Je passe de nombreux hameaux, peuples surtout, en ce jour de Pâques et de pluie, de toutous qui aboient genereusement a mon passage. Quand ils sont trop vindicatifs, mais derrière une cloture, je tente de leur expliquer qu'ils ne gagnent rien a agir de la sorte. Que leur reputation de mechancete risque de se repandre et de leur causer des ennuis. Je leur demande aussi, parfois, si ils ne seraient pas des monstres de tendresse malheureusement maladroits a exprimer leur besoin d'amour? Mais je ne recolte en general que d'autres aboiements. Quand il n'y a pas de cloture entre eux et moi, je passe mon chemin sans discours inutiles!
Quant aux chats, nombreux en Galice ce qui constitue une difference importante avec le sud de l'Espagne ou je n'en ai pas vu, ils se carapatent la plupart du temps a mon passage.
Je ne doublerai aujourd hui qu'un pelerin, l'espagnol matinal, qui c'est vrai prend son temps et doit ainsi prevoir une large plage horaire pour ne pas arriver trop tard.
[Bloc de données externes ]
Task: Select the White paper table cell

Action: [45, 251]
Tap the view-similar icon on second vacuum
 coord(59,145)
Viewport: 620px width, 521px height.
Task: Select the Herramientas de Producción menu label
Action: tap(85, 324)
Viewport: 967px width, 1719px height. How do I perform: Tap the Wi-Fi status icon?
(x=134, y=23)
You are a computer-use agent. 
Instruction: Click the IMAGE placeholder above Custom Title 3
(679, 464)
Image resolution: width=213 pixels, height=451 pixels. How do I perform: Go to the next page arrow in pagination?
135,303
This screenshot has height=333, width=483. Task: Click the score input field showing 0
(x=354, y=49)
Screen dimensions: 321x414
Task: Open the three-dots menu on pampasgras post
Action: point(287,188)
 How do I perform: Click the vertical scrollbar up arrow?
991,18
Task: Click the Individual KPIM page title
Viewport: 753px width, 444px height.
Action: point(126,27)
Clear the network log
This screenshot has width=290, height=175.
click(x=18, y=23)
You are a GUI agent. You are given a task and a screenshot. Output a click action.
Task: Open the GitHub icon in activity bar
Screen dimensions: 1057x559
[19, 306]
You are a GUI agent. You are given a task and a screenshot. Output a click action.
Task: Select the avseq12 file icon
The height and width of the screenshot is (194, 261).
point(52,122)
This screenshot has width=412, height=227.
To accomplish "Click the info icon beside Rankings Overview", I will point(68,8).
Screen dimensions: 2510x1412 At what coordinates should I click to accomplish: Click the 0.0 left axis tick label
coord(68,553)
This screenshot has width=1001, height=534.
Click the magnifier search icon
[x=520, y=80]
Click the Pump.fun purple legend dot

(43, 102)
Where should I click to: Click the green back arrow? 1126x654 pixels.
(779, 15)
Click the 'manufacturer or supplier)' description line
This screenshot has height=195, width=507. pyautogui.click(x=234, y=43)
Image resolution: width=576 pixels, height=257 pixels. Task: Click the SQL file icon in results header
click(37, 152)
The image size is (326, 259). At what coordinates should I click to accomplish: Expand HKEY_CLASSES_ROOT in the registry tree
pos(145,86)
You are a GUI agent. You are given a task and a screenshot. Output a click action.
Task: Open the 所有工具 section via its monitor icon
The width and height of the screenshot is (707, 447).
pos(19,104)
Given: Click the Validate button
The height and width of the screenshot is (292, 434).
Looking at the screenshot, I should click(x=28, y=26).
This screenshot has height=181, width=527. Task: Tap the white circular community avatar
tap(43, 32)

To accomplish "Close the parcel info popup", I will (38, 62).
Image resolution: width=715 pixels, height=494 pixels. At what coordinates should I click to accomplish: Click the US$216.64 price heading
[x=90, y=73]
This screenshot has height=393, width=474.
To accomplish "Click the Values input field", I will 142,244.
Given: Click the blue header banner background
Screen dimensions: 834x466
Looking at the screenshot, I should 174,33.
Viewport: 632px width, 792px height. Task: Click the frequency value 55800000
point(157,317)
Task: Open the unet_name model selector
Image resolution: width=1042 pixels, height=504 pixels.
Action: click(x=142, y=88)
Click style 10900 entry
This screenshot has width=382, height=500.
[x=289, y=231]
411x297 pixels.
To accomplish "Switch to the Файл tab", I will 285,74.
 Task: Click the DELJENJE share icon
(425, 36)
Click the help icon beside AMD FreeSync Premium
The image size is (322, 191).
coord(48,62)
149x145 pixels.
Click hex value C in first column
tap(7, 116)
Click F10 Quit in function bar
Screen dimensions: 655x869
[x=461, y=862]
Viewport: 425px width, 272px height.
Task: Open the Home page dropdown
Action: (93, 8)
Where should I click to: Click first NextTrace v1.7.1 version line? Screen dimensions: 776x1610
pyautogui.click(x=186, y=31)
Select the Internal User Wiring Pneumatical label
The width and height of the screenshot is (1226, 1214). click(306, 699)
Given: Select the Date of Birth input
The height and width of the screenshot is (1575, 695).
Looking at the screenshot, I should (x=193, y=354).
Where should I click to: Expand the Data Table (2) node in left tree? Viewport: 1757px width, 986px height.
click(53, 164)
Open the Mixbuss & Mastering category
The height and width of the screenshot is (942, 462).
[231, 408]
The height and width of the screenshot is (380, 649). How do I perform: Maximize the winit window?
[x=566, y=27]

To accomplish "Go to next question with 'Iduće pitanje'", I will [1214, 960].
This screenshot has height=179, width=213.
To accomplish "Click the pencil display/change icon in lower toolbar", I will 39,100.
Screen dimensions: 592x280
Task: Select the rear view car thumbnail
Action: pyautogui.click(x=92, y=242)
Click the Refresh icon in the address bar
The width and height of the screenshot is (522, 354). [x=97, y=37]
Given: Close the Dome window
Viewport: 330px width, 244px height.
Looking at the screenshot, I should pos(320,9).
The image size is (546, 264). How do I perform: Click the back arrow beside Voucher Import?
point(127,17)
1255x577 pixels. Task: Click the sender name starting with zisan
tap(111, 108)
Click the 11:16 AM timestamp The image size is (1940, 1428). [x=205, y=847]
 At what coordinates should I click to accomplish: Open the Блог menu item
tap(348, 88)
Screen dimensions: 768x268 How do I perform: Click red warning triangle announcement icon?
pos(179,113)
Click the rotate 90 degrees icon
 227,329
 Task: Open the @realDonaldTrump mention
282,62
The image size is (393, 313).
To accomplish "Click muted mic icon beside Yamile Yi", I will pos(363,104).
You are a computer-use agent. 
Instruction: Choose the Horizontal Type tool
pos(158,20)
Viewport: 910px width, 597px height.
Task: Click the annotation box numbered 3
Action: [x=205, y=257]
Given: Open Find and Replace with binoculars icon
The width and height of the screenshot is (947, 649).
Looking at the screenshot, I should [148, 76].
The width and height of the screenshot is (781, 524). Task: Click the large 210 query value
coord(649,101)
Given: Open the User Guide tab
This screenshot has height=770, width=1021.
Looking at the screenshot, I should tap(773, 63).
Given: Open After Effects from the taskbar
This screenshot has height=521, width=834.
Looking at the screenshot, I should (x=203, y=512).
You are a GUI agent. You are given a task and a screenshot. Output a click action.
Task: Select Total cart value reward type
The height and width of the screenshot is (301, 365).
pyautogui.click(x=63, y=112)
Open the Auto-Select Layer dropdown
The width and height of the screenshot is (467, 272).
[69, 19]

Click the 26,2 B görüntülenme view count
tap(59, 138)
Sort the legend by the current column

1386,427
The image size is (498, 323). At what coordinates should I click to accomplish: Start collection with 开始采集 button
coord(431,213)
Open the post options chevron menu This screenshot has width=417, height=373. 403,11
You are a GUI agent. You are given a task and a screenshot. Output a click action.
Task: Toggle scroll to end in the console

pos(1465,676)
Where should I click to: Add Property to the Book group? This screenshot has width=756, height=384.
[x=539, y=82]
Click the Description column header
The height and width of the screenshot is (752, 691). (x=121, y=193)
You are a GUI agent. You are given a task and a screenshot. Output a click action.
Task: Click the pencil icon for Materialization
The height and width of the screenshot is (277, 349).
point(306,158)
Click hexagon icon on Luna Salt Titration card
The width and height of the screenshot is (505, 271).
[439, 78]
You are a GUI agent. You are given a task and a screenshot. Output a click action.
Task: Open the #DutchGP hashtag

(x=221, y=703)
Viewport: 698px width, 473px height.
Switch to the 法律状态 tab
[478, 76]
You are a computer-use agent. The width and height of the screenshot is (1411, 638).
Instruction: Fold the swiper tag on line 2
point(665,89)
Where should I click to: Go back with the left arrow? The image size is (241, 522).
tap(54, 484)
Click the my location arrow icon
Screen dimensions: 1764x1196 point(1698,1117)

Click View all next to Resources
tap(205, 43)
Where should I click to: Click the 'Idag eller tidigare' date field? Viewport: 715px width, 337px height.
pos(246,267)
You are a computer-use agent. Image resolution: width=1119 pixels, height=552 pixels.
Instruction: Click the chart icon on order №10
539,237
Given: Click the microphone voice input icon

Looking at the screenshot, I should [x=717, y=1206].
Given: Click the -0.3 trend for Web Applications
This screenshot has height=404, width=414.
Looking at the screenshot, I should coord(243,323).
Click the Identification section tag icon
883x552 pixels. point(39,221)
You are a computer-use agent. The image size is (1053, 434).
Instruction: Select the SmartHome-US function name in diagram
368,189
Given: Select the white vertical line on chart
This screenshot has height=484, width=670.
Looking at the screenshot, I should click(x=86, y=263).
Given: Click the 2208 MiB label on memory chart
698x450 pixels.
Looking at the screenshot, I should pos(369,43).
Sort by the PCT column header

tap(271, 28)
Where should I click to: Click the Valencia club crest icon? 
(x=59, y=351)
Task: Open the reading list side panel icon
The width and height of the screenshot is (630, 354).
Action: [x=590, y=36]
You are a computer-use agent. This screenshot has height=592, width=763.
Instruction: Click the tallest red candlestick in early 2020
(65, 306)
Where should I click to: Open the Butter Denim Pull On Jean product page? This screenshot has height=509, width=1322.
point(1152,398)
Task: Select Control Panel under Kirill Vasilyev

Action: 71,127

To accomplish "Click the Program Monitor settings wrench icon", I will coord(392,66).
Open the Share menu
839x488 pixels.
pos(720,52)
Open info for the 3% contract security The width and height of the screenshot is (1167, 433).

Mais l'etape est neanmoins courte et c'est en debut d'apres-midi que j'arrive a A Bandeira, le patelin ou j'ai prevu de passer ma derniere nuit avant Saint-Jacques. Cela se resume a une rue passante au milieu des bois, l'arrivee est belle et les chenes de plus en plus gros par ici, donc rien de tres excitant mais après avoir trouve une petite chambre d'hotel, je dois dire que j'ai surtout besoin de repos. Dans les derniers kilometres, surtout dans les descentes, j'ai tout de même senti une vraie fatigue, notamment au niveau de certaines articulations.
Alors pour mieux apprécier les 35 petits kilometres qui me resteront demain pour atteindre le but de ce voyage sur la Via Francigena, je me repose et apprecie le calme de ma chambre avant un dernier diner arrose du "gros rouge qui tache" typique des petits restaurants du camino!